The cause and my journey
The mission is to raise funding for the LLSC. The LLSC provides a lot for the cancer community. They provide support for patients, caregivers, and family. They are a beacon of light in dark times. Chances are, you have been touched by cancer in one way shape or form. With the donations, the LLSC not only provides support, but also funds research for treatment. They have been able to completely sustain some researchers across the country. This includes one right here in the Maritimes.
The beautiful thing about blood cancer research, is that is one of if not the most transferable in respect to aid in many other types on cancer research. This means you will not only be directly assisting with blood cancer research, but you will also be helping progress research for other types of cancer. The mission is to see an end to this horrible disease that has defined and touched so many lives, and has taken far too many good people. No one deserves to go through the pain of treatment-physically or mentally. No one’s loved ones should have to witness this and sit next to a hospital bed feeling lost or hopeless while they watch their loved one suffer. This needs to end.
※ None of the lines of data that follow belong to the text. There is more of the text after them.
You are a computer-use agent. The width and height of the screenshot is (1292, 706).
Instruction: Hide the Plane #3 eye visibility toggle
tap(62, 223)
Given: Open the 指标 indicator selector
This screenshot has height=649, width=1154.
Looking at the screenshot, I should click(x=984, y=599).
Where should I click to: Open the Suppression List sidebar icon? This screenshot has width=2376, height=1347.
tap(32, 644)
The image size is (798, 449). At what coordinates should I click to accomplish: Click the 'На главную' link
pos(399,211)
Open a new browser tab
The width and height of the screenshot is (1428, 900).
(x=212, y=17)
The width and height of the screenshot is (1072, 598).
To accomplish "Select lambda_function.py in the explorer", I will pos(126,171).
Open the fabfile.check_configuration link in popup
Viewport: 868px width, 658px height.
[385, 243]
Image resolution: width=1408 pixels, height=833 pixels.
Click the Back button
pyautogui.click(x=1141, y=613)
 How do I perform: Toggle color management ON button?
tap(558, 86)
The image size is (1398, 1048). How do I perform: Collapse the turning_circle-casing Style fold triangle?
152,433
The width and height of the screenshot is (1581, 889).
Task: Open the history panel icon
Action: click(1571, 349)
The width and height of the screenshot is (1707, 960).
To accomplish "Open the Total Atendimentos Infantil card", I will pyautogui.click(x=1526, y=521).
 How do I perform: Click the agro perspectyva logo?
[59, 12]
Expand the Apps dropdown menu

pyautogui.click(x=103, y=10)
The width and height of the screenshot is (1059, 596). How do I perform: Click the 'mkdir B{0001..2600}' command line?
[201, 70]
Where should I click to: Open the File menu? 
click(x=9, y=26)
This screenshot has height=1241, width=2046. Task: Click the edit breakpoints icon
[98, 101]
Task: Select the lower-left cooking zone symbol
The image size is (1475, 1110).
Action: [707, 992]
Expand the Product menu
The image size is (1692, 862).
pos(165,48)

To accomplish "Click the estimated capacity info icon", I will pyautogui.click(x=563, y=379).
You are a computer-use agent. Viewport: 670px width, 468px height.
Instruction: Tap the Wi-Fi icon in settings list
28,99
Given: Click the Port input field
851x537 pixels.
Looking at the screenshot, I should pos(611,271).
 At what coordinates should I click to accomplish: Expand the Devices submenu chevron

Some of you are already familiar with my journey. It began in early September of 2018. I began having all sorts of weird symptoms until I finally got a cat scan in mid October. The scan showed a tumor approximately 2/3 the size of a tennis ball. Immediate intervention was need and I was rushed to the Moncton hospital for brain surgery. After 3 rounds of pathology, I had symptoms of my brain tumour return, but that was second to the intense nerve pain I was experiencing. I was admitted to the QEH, and had an immediate scan. At the same time the pathology can be as non Hodgkin’s lymphoma diffuse large B cell. My body was attacking itself. The scan revealed our worst fears.
The brain tumour return to around the size of a golf ball, and we had found 3 more on the trunk of my spine. The Cancer had started spreading throughout my central nervous nervous system, turning my diagnosis to stage 4 CNS non Hodgkin's lymphoma. I was rushed to Halifax to start treatment in mid December’s after 4 rounds of intense chemo call “the matrix” protocol, I had finished the first leg of treatment which I feel like I did very well with. I had a rest for a bit, returned to Halifax to extract some stem cells from myself in June of 2020. The stem cells got washed and I returned in July to undergo even more aggressive chemotherapy to prepare to get my stems cells back.
I finally rang the bell in late July and I finally rang the bell I had been eyeing up and walked past so many times, day after day.I rang it so hard and loud because it’s the only time I plan on ringing it, so I wanted to make it count! In September, I got an MRI that came back clean - I was finally in remission. Today I stand 4 years remission and continue to be healthy. Thanks to the LLSC, me and my loved ones were supported the entire way through, and still am. I am beyond proud to be apart of this community, it is truly special. Thank you for your support, myself and many others do and will appreciate all of your support!!